STUDY TEXT Start Marker

Personal information
- Full name: Sergey Gennadyevich Kuznetsov
- Date of birth: 7 May 1986 (age 38)
- Place of birth: Oryol, Soviet Union
- Height: 1.80 m (5 ft 11 in)
- Position(s): Midfielder

Youth career
- 2002: FC Nika Moscow
- 2003: FC Saturn Ramenskoye

Senior career*
- Years: Team / Apps / (Gls)
- 2004: FC Luch-Energiya Vladivostok / 15 / (1)
- 2005: FC Dynamo Moscow / 14 / (0)
- 2006–2008: FC Lokomotiv Moscow / 0 / (0)
- 2006: → FC Luch-Energiya Vladivostok (loan) / 2 / (0)
- 2007: → FC Krylia Sovetov Samara (loan) / 9 / (0)
- 2008: → FC Kuban Krasnodar (loan) / 38 / (6)
- 2009: FC Rostov / 6 / (0)
- 2010–2011: FC Khimki / 19 / (5)
- 2010–2011: → FC Krylia Sovetov Samara (loan) / 27 / (2)

STUDY TEXT End Marker

(PROMPT A) Decide whether each statement below agrees with the profile of Sergey Kuznetsov, answering yes or no and quoting the words of the profile that decide it: (i) He was born in Oryol. (ii) He scored at least one goal for FC Dynamo Moscow. (iii) He made 38 appearances on loan at FC Kuban Krasnodar.
(PROMPT B) Set down the part of the Sergey Kuznetsov profile starting at "- Position(s): Midfielder" and ending at "Moscow / 0 / (0)", copied precisely.
(PROMPT C) Resume the career profile of Sergey Kuznetsov from where it stops.

AVAILABLE DATA Start Marker

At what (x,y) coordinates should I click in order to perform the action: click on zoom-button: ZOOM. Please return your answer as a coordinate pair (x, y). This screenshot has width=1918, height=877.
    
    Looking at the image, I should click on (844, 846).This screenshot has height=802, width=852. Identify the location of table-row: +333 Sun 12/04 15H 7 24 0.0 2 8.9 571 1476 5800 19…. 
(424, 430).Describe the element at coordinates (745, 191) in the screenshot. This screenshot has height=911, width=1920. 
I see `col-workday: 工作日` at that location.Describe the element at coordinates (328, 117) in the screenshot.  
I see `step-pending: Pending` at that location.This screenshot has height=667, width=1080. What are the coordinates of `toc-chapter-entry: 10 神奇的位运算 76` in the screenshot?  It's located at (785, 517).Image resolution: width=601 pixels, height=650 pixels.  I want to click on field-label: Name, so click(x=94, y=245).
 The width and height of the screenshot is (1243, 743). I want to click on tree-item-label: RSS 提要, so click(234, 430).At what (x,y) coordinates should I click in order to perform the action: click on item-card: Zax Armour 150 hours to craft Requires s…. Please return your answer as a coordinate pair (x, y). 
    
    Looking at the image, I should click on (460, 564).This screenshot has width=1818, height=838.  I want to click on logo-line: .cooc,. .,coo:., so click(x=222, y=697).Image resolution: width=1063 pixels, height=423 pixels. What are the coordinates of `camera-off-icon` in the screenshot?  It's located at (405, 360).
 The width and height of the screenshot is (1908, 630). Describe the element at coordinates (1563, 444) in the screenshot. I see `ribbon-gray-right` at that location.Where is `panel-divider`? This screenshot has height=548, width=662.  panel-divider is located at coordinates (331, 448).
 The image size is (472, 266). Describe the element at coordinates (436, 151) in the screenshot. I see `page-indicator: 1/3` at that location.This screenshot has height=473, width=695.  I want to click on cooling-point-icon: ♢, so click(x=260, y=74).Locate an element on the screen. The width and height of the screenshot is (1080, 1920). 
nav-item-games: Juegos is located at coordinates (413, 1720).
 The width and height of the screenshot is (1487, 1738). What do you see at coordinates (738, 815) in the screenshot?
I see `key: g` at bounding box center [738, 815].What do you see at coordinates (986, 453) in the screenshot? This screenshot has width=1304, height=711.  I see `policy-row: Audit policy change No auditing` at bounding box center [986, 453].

AVAILABLE DATA End Marker

(EXERCISE OUTPUT A)
(i) Yes: "Place of birth: Oryol, Soviet Union"
(ii) No: "2005: FC Dynamo Moscow / 14 / (0)"
(iii) Yes: "2008: → FC Kuban Krasnodar (loan) / 38 / (6)"

(EXERCISE OUTPUT B)
- Position(s): Midfielder

Youth career
- 2002: FC Nika Moscow
- 2003: FC Saturn Ramenskoye

Senior career*
- Years: Team / Apps / (Gls)
- 2004: FC Luch-Energiya Vladivostok / 15 / (1)
- 2005: FC Dynamo Moscow / 14 / (0)
- 2006–2008: FC Lokomotiv Moscow / 0 / (0)

(EXERCISE OUTPUT C)
- 2012–2013: FC Mordovia Saransk / 16 / (0)
- 2013–2015: FC Arsenal Tula / 44 / (4)
- 2015–2017: FC Tom Tomsk / 41 / (9)
- 2018: FC Rotor Volgograd / 8 / (1)

International career
- 2007: Russia U-21 / 3 / (0)

= Sergey Kuznetsov (footballer, born 1986) =

Russian footballer

Sergey Gennadyevich Kuznetsov (Сергей Геннадьевич Кузнецов; born 7 May 1986) is a former Russian football player.

==Club career==
He made his debut in the Russian Premier League in 2005 for FC Dynamo Moscow.